***** Working data *****

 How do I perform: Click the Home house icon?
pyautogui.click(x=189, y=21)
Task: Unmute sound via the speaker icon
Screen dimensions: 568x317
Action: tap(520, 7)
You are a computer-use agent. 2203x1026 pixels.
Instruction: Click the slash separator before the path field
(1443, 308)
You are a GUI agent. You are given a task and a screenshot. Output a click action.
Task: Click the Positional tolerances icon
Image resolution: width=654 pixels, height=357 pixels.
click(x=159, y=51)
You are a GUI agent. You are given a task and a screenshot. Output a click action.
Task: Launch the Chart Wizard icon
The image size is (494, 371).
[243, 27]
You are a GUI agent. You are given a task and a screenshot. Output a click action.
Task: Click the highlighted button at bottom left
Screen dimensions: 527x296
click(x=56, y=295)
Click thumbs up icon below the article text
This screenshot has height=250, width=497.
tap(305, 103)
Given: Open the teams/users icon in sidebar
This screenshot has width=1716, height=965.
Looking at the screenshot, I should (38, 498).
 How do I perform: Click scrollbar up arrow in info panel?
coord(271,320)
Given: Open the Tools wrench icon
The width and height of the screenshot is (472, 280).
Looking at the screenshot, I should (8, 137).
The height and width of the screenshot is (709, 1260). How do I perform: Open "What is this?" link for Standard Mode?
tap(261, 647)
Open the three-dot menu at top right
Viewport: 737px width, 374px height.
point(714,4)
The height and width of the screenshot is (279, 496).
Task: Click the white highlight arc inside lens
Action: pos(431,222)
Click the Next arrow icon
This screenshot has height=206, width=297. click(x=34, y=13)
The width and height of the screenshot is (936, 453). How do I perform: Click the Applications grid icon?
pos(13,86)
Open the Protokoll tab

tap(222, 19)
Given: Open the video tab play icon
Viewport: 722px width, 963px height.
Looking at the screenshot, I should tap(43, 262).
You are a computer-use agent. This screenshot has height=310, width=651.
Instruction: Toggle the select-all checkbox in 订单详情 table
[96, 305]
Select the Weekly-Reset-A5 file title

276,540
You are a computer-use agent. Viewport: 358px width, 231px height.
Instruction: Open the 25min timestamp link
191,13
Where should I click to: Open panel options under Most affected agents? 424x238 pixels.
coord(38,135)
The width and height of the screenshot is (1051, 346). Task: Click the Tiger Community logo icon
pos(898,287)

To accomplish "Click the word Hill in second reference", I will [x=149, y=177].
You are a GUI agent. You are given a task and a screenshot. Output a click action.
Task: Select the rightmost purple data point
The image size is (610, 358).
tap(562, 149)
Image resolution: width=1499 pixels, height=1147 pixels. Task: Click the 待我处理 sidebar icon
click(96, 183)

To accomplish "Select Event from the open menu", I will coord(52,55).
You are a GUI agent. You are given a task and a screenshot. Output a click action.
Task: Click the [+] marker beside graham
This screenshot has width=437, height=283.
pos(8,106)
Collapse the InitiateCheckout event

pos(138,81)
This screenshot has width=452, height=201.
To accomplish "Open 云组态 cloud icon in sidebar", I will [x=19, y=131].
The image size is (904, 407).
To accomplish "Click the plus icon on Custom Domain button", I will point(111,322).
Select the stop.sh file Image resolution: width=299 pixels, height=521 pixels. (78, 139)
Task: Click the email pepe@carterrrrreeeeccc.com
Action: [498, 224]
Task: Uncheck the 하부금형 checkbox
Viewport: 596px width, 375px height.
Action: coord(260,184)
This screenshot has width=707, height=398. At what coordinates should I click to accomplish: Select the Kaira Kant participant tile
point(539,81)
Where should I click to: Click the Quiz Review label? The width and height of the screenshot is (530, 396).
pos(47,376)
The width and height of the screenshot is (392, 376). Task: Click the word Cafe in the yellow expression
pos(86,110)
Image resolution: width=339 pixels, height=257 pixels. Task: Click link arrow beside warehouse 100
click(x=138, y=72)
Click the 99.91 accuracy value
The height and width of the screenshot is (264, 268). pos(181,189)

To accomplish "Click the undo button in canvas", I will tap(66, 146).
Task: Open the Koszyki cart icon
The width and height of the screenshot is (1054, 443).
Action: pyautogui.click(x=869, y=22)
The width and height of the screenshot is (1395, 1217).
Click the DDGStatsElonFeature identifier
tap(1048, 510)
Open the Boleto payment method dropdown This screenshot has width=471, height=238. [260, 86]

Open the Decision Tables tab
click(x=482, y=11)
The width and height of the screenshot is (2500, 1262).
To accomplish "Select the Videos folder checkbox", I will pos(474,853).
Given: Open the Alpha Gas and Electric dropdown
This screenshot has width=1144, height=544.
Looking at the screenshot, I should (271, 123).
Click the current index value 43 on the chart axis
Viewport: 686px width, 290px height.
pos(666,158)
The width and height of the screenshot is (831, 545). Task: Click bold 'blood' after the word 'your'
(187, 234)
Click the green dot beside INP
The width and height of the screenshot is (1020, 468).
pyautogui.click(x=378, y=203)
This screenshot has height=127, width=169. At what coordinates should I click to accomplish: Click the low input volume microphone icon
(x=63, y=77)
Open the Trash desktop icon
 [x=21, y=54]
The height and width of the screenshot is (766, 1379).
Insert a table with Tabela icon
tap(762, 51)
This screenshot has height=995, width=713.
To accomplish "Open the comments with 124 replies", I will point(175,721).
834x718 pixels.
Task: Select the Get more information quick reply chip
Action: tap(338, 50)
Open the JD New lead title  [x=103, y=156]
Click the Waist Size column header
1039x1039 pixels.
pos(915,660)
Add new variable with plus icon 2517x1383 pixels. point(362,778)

*****

> **The problem**
Recast the data from the line containing "Open the Boleto" through its final line as a Markdown table with the columns Row and Line. Number each line, and leave out blank lines.

> **Written answer**
| Row | Line |
|---|---|
| 1 | Open the Boleto payment method dropdown This screenshot has width=471, height=238. [260, 86] |
| 2 | Open the Decision Tables tab |
| 3 | click(x=482, y=11) |
| 4 | The width and height of the screenshot is (2500, 1262). |
| 5 | To accomplish "Select the Videos folder checkbox", I will pos(474,853). |
| 6 | Given: Open the Alpha Gas and Electric dropdown |
| 7 | This screenshot has width=1144, height=544. |
| 8 | Looking at the screenshot, I should (271, 123). |
| 9 | Click the current index value 43 on the chart axis |
| 10 | Viewport: 686px width, 290px height. |
| 11 | pos(666,158) |
| 12 | The width and height of the screenshot is (831, 545). Task: Click bold 'blood' after the word 'your' |
| 13 | (187, 234) |
| 14 | Click the green dot beside INP |
| 15 | The width and height of the screenshot is (1020, 468). |
| 16 | pyautogui.click(x=378, y=203) |
| 17 | This screenshot has height=127, width=169. At what coordinates should I click to accomplish: Click the low input volume microphone icon |
| 18 | (x=63, y=77) |
| 19 | Open the Trash desktop icon |
| 20 |  [x=21, y=54] |
| 21 | The height and width of the screenshot is (766, 1379). |
| 22 | Insert a table with Tabela icon |
| 23 | tap(762, 51) |
| 24 | This screenshot has height=995, width=713. |
| 25 | To accomplish "Open the comments with 124 replies", I will point(175,721). |
| 26 | 834x718 pixels. |
| 27 | Task: Select the Get more information quick reply chip |
| 28 | Action: tap(338, 50) |
| 29 | Open the JD New lead title  [x=103, y=156] |
| 30 | Click the Waist Size column header |
| 31 | 1039x1039 pixels. |
| 32 | pos(915,660) |
| 33 | Add new variable with plus icon 2517x1383 pixels. point(362,778) |